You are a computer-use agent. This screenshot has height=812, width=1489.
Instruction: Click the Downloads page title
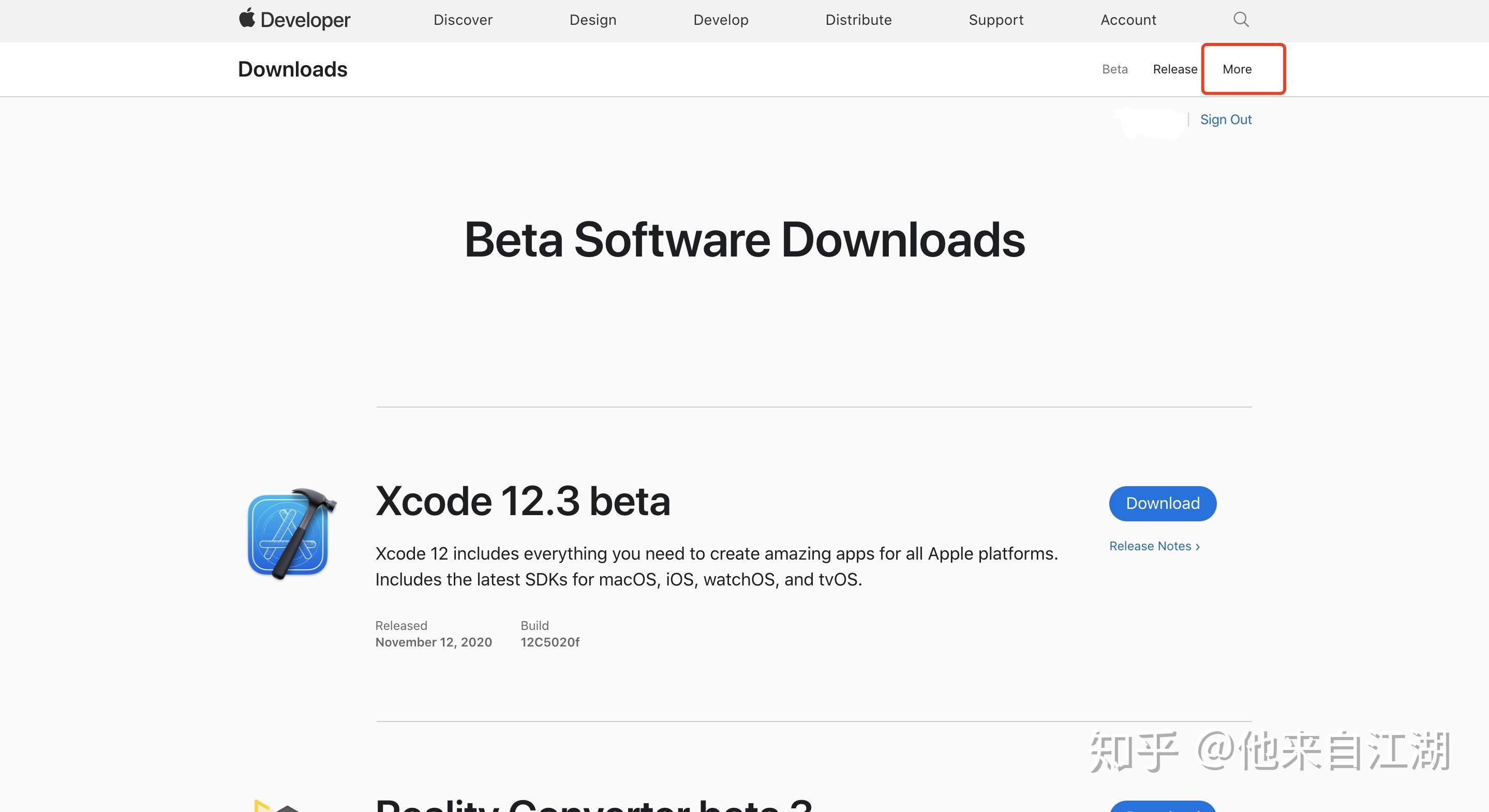click(x=292, y=69)
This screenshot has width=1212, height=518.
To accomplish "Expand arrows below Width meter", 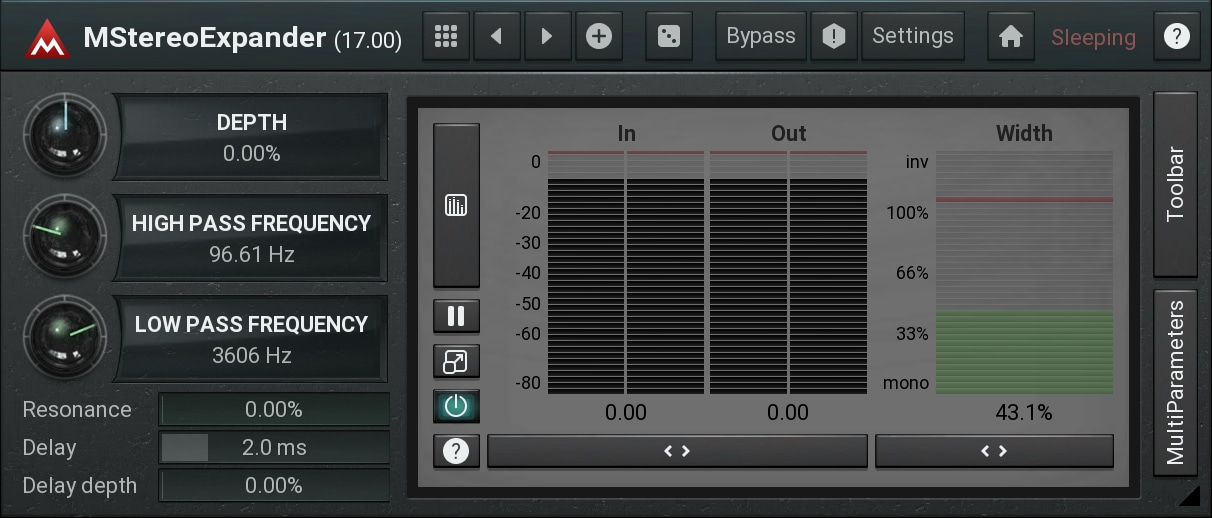I will pyautogui.click(x=994, y=451).
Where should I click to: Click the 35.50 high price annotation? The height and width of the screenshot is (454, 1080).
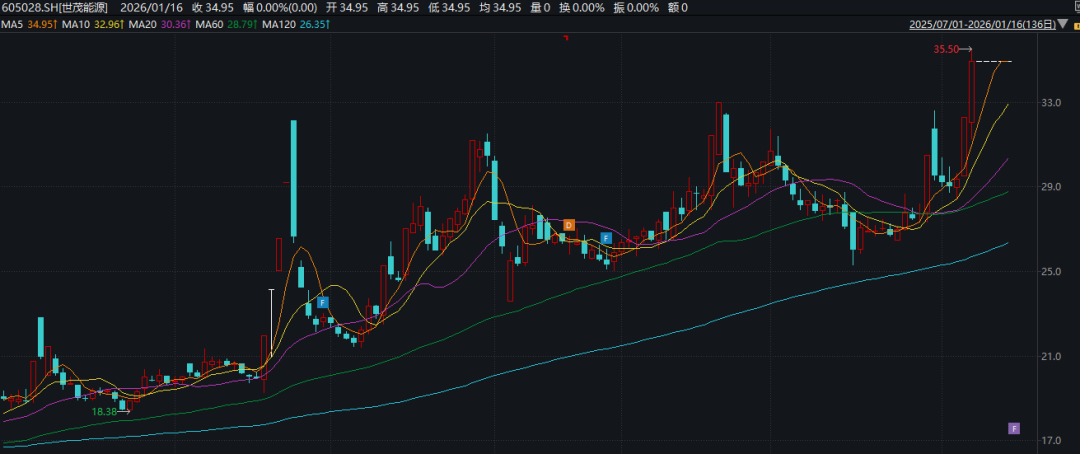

▶ Instructions for the task:
In the entries above, identify each line that includes the string "screenshot", then copy it.

▶ Problem solution:
You are a computer-use agent. This screenshot has height=812, width=1489.
This screenshot has width=1212, height=518.
Where should I click to: Click the 35.50 high price annotation? The height and width of the screenshot is (454, 1080).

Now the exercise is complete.